A branch-scoped lock is an exclusive lock that applies within a specific branch, but doesn't affect lock state on other branches. This is a useful model when your team uses a feature-branch workflow: an artist branches off main to do a major environment pass, locks the relevant levels on their branch, and works without competing with others on main.

The operational detail to get right: lock scope on merge. When the feature branch merges back to main, the lock on the feature branch should not automatically transfer to main. If it does, you have a situation where a merge commit introduces a lock state on main that nobody intentionally set — which is confusing and blocks downstream work unexpectedly.

Diversion's lock model stores lock records per-branch. Merging branch state to main transfers file content but not lock metadata — lock state on main is always explicitly set on main.

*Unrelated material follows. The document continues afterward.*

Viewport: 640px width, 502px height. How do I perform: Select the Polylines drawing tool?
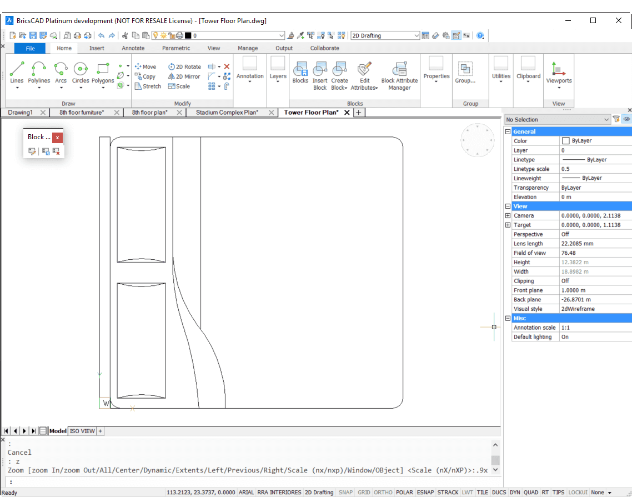click(x=39, y=69)
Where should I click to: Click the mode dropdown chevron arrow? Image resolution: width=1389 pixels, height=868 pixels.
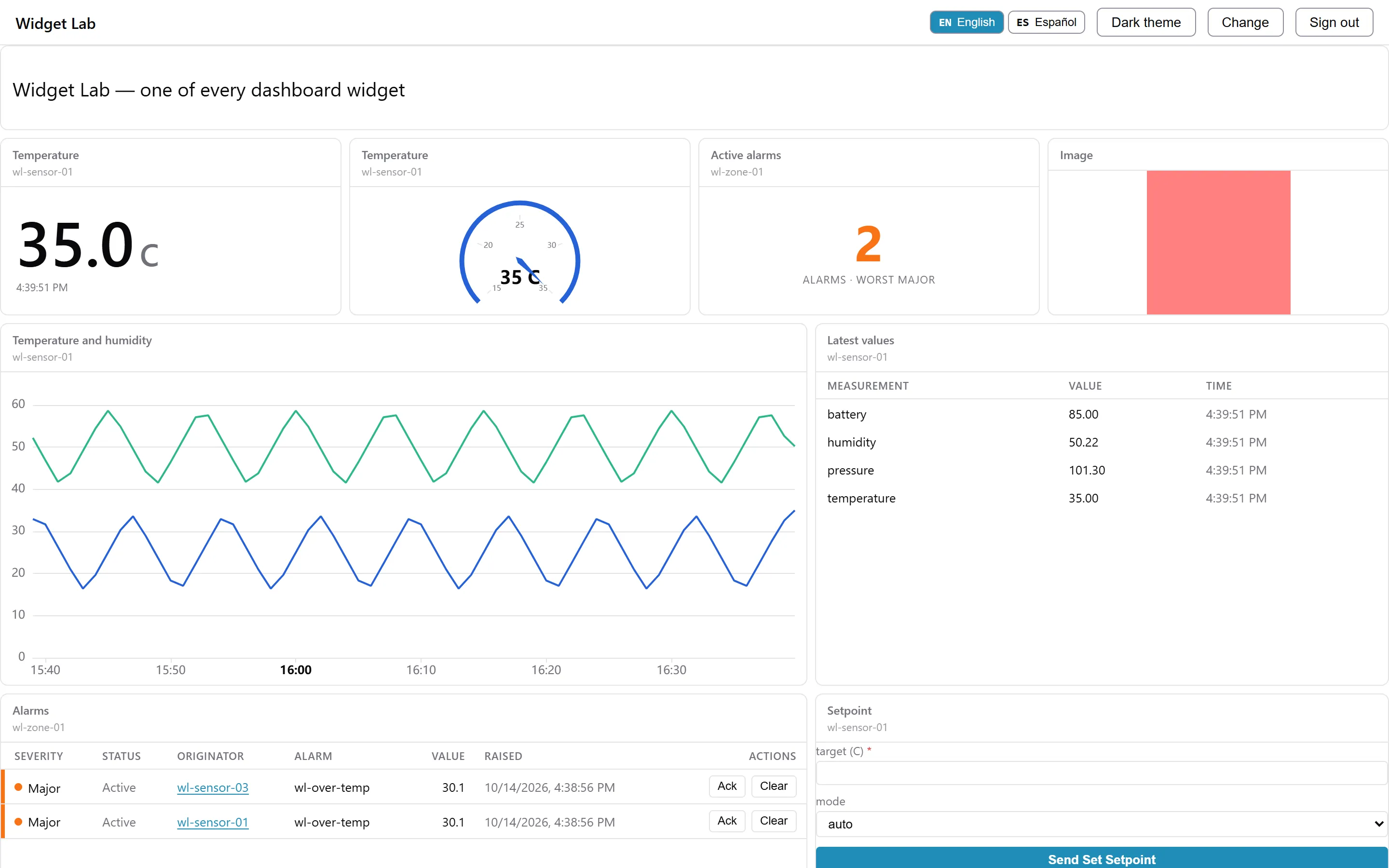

This is the behavior you want; it prevents the "phantom lock after merge" problem.

Lock Duration and Release Discipline

The operational question teams rarely address explicitly before they hit problems: how long should a lock stay held, and what triggers its release?

A few patterns that work in practice:

  • Session-scoped locks. Lock when you open a file; release when you submit or close the editor. Works well with toolchain integration — if your version control client can watch editor process state, it can offer to release the lock automatically when the editor closes. The risk: crashes that leave locks unreleased. Need an admin override workflow for this case.
  • Task-scoped locks. Lock when a Jira/Linear/Notion task is picked up; release on task close. Gives you lock duration visibility tied to actual work progress, not editor state. Overhead is higher but appropriate for longer-duration work like a major biome rework that spans multiple editing sessions.
  • Daily lock audits. At end of day, any lock held for more than N hours with no recent commit on that branch gets an automated Slack notification to the lock holder. Doesn't force release, but surfaces idle locks before they block tomorrow's work.

Designing Your Team's Lock Policy

A working policy answers three questions concretely: which files require locks before editing (mandatory), which files recommend locks but don't enforce (advisory), and what the lock release process is for each category.

For most growing Unreal studios, the practical starting point is: persistent levels and sublevel root files are mandatory-exclusive, Blueprint assets and audio files are advisory, and all other content is unlocked by default. This gets you coverage on the highest-risk binary files without creating lock overhead on the long tail of assets that are rarely contested.

The policy should live somewhere your whole team sees it — not just in the VCS toolchain configuration. A pinned Notion doc, a channel topic, a section in your studio's onboarding checklist. Lock policies only work when the whole team, including people who joined last month, knows they exist and why they exist.